Create an on the fly driver for a nonstandard file format, then pipe it to Petit. Petit can hash files of non-standard types ok, but graphing requires the time values to be in the correct columns.

cat /var/log/httpd/error_log | awk '{$1="";$5="";print}' | petit3 --sgraph

♻️ Changes due to or in the course of porting

This is just a port to Python3 with some minor changes. It is neither a rewrite nor an upgrade, just a port with a bit of restructuring and code style updates.

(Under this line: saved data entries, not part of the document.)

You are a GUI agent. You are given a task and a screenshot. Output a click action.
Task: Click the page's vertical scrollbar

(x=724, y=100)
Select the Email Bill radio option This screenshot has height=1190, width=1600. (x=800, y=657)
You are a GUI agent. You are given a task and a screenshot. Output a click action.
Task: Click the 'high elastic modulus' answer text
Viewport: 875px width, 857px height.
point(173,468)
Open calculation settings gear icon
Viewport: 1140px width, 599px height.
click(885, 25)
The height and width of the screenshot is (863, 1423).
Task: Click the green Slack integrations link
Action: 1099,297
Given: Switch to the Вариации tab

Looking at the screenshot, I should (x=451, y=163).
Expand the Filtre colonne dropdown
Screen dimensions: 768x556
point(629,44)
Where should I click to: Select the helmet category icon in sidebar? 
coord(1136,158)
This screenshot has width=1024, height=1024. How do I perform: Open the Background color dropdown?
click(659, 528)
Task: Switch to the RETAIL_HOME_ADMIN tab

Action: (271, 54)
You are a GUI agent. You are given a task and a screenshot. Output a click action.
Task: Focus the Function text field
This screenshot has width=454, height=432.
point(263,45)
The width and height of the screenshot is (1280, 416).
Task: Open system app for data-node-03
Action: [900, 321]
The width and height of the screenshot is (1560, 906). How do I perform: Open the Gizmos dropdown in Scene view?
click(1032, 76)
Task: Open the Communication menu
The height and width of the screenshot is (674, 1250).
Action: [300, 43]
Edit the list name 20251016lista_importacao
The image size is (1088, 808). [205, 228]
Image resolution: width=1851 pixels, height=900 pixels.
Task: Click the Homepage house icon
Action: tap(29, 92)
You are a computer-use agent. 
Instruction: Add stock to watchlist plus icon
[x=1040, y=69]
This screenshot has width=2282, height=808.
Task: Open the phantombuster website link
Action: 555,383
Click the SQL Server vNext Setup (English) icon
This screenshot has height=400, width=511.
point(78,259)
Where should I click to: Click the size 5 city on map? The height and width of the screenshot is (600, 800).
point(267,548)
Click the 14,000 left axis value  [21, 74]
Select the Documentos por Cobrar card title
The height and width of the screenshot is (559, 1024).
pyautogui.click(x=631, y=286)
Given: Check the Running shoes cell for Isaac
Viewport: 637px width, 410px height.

Please note that there are some slight deviations compared to the original implementation

  • precedence of directories to place filter and fingerprint files (now /var/lib/petit3/ takes precedence, otherwise the files shipped with the package will be used.)
  • fixed a bug in --wordcount
  • different rounding of floats in graphing
  • changes of graphing
    • introduce CLI-parameter --end to specify either to use current point in time or last entry of log file
    • does not graph “into the future” anymore

Those subtle changes should make petit at least as or even more helpful for any system administrator or first responder.

Contribute

All contributions are welcome, for feature requests or bug reports, use Github Issues. Pull requests are welcome to help fix or add features.

Code contributions

This repository uses the black code style. To automatically format the code, it is recommended to setup your editor to auto format on save.

License

GNU Lesser General Public License Version 3 (LGPL 3), see COPYING for details.